**SOURCE EXTRACT**:
*** Block opens ***

I get so many “potential spam” calls that once in a great while when I’m feeling feisty I’ll actually answer an unknown callers call.
You assumed you were important enough to me for your number to be programmed into my phone. When I answered you dove right into a conversation without a hello. What I hear is a mans voice asking me how I am. My simple fine reply and courtesy return question has you responding with you’re okay, just waking up from a nap and how that’s all you seem to do these days. I had to ask who you are. Your response, “This is your father.”
The dust rag I’d been running along the banister stops, my heart-rate doubles and confusion fills my mind.
Father. I’ve decided there are many different versions of that name. Yours is sperm supplier, not father, not in my terms.
My core people know cleaning is one of my coping mechanisms and thankfully I can listen and clean at the same time. I finish wiping down the banister and move onto the hall table. You tell me you’ve tried calling me but must of gotten my digits screwed up as the voice in the phone tells you this number has been disconnected. I stay silent, wondering what it is you’re calling me for after all these years. Yes, I connected with you a couple of years ago but strictly for family medical information and that was a very tough call for me. I understand from the other sibling you supplied sperm for, that your health is declining. I can’t help but wonder if you’re calling to apologize, to listen to how I am, to regret your past decisions and say goodbye.
You tell me my sister wrote you a long letter of apology for something or other, then ask me what I remember from all those years ago.
Dear reader, please forgive me, my eyes sting and my heart is racing yet again. Back to the past my mind wanders.
What I remember is dirty ball fields while you umpired a game and we sat hungry waiting for you. Your response was like you didn’t hear me as you ask if I remember you taking us to St. Louis to Six Flags and how we were supposed to go to a Cardinals game but when we finally made it to the car we all fell asleep. I tell you about the time you took us to Lake Darling in the heat of summer, mind you have two redheads. I remember getting home so burnt we eventually got blisters on our skin and were taken to the ER to receive medical care. I still have an angry patch of skin on my arm as a reminder. Again, you don’t hear me and change the subject.
Then comes the “I love you, I always have. You were my favorite.”
I have no words for that.
I tell you I have another much darker memory from a night spent at your parents house. You tell me about the skating rink you owned and how one time you had me in your arms as you were skating, then you turned around to skate backwards only someone behind you fell and you protected me as we fell.

*** Block closes ***

**LISTED ENTRIES**:
*** Block opens ***

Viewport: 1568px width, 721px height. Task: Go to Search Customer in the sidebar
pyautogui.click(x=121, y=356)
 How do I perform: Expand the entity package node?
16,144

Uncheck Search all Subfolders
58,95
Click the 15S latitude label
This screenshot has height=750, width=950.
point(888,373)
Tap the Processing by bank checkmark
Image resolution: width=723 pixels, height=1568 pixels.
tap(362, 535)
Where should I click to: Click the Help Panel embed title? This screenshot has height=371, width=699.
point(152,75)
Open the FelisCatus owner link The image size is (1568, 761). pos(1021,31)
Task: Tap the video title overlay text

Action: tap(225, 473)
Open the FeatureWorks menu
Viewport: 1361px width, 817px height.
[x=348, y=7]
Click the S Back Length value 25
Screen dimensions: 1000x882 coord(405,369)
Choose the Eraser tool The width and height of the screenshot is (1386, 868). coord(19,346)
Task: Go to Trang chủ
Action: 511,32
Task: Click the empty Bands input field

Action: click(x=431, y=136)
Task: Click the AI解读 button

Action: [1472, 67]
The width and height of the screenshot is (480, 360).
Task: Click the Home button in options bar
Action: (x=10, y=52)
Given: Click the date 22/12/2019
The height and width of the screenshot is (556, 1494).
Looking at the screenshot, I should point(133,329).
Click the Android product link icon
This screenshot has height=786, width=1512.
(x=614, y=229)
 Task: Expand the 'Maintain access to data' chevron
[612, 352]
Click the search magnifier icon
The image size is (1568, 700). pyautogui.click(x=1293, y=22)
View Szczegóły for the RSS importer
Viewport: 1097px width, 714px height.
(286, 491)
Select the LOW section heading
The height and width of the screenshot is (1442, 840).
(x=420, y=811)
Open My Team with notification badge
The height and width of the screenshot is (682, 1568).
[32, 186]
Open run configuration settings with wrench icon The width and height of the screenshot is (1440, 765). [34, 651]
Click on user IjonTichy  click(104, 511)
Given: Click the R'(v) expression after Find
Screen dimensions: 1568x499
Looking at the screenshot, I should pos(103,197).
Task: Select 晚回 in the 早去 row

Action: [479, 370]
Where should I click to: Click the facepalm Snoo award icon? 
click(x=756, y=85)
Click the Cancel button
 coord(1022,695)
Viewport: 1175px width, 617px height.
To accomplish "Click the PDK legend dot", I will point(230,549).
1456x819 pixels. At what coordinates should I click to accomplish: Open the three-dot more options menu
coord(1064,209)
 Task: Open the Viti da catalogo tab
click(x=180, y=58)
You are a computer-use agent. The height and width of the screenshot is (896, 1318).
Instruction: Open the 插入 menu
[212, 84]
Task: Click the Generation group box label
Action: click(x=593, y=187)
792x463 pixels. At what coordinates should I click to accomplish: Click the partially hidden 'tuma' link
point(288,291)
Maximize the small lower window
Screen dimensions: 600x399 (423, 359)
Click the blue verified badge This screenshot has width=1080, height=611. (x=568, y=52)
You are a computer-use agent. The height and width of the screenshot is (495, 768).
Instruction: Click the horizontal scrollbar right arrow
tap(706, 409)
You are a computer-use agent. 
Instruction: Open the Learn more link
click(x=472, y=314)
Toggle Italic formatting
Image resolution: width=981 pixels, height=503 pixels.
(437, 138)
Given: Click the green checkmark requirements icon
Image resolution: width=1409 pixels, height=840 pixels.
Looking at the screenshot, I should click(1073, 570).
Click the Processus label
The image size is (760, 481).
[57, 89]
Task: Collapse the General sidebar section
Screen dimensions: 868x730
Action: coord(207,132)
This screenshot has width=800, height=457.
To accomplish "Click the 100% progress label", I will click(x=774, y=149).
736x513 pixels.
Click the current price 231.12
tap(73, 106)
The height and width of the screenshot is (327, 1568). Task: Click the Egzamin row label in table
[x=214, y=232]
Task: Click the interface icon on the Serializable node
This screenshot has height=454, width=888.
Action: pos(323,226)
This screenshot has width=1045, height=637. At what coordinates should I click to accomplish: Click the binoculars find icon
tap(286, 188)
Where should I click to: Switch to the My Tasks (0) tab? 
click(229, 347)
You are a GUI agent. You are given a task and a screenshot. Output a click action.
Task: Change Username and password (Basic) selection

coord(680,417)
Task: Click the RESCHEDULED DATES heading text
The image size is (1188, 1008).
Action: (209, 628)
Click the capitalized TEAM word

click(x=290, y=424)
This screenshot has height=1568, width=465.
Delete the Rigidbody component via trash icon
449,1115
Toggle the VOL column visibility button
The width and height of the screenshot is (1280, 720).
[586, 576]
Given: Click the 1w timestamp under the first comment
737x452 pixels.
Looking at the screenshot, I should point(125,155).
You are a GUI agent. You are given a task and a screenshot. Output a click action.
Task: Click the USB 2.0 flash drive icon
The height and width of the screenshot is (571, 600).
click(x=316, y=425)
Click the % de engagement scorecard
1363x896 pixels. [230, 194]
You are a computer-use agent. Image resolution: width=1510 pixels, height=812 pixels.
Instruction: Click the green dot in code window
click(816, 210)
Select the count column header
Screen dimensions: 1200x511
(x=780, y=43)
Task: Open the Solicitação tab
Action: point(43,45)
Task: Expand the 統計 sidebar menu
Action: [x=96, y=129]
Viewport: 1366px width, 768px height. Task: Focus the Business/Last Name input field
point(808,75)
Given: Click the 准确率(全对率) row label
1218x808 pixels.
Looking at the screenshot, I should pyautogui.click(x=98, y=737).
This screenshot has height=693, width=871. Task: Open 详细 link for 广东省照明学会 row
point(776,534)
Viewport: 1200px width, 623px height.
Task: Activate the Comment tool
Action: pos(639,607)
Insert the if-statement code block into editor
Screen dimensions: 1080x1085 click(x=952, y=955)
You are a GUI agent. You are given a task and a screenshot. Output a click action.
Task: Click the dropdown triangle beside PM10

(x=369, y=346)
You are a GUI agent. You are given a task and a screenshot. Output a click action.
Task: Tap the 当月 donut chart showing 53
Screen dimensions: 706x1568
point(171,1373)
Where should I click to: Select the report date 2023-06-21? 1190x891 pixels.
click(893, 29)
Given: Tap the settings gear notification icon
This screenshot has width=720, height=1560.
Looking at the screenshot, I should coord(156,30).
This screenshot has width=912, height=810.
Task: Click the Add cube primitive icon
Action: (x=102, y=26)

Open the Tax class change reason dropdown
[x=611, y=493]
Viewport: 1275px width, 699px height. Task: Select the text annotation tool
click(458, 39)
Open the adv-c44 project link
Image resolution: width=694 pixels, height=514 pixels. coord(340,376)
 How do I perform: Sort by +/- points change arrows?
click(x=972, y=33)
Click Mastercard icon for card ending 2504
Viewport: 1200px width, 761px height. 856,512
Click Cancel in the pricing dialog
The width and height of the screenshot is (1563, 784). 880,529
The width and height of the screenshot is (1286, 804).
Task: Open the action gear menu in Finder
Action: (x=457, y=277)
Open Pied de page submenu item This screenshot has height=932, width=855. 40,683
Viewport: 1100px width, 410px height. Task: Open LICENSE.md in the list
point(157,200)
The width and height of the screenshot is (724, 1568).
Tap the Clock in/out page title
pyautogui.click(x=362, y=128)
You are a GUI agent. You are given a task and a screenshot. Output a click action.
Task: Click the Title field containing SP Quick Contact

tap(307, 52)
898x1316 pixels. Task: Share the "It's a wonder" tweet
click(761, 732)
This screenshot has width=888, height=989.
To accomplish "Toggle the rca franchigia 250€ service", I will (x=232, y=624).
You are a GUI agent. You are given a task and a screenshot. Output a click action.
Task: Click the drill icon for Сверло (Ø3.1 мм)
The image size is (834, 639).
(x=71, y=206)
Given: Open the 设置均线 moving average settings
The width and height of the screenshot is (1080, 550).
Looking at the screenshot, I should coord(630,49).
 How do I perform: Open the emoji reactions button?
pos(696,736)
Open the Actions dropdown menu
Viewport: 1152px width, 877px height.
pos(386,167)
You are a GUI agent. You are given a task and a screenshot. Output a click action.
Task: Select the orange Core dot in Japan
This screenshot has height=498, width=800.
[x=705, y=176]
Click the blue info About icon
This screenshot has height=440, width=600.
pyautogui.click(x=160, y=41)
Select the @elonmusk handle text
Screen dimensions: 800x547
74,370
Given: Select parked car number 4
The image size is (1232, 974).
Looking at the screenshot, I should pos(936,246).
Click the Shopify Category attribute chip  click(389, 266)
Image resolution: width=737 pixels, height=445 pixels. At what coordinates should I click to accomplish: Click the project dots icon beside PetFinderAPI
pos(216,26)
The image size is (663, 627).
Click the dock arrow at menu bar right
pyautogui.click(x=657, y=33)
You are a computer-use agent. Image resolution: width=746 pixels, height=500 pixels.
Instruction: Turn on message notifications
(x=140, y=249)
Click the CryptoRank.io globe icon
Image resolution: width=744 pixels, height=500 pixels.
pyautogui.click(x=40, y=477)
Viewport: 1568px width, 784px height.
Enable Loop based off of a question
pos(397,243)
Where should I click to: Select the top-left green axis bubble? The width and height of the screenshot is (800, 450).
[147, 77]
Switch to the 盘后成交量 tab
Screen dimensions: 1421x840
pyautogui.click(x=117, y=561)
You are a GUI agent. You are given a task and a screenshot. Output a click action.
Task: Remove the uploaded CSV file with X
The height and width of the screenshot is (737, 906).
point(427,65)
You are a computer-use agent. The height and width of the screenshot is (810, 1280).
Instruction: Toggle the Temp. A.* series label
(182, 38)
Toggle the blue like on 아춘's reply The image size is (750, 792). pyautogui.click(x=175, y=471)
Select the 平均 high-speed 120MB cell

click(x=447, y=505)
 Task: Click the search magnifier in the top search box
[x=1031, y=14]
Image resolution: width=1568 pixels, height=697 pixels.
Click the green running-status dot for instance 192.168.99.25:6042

*** Block closes ***

Carry on the account of a phone call from an estranged father, starting right after its last sentence. The items come from a different source than the account of a phone call from an estranged father.

Nine minutes, my phone logs nine minutes of conversation with you. What did you call for? Why did you ask if you can call me again? Are you looking to clear your conscious? You remember only good times, I remember only bad times. I don’t need anything from you, I haven’t for quite some time. You didn’t listen when I talked, really hear what I said. Instead you put a lot of the blame on “my mother.” I feel you are just as self-serving as you’ve always been and I can’t imagine another conversation with you. You said something about me, something along the lines that I’ve always been family oriented. You don’t know me but yes, it’s true. I replied with the fact that I am the parent I am because of the parent/s that I had. That I parent the way I wished I had been. This was met with silence.
I have no relationship with my mother, there are many reasons for this. I keep my circle small but in it are people I can trust, people that are caring, not selfish, people I love. My circle is filled with love, with grace that allows forgiveness and is the safe place I always dreamt of. I now know that those things; love, grace and safety are not automatically installed in parents to gift their children. Even now as an adult, as a mother and a grandmother I wonder at the audacity you had to not only call me but to announce yourself as my father, to ask me questions without hearing my answers and turn around and inquire about future phone calls with no thought to how your call affects me.
We said our goodbyes and I realized I’ve removed the dust from every surface on the main floor and I am standing in the middle of the great room. The initial shock of the call is wearing off and I collapse onto the nearest chair. I need to finish the weekly cleaning, next on my list is to vacuum all the rugs and hand wash the kitchen mats. My head won’t stop the flood of memories, I want to find the off switch. Hot tears stream over my cheeks and spill onto my shirt. Our conversation is on replay and I remember he asked me about Dave. Telling me that he shops the grocery store chain in his town that Dave works for. Do he think that earns him brownie points?
I’m starting to see the reason that he called was purely for himself.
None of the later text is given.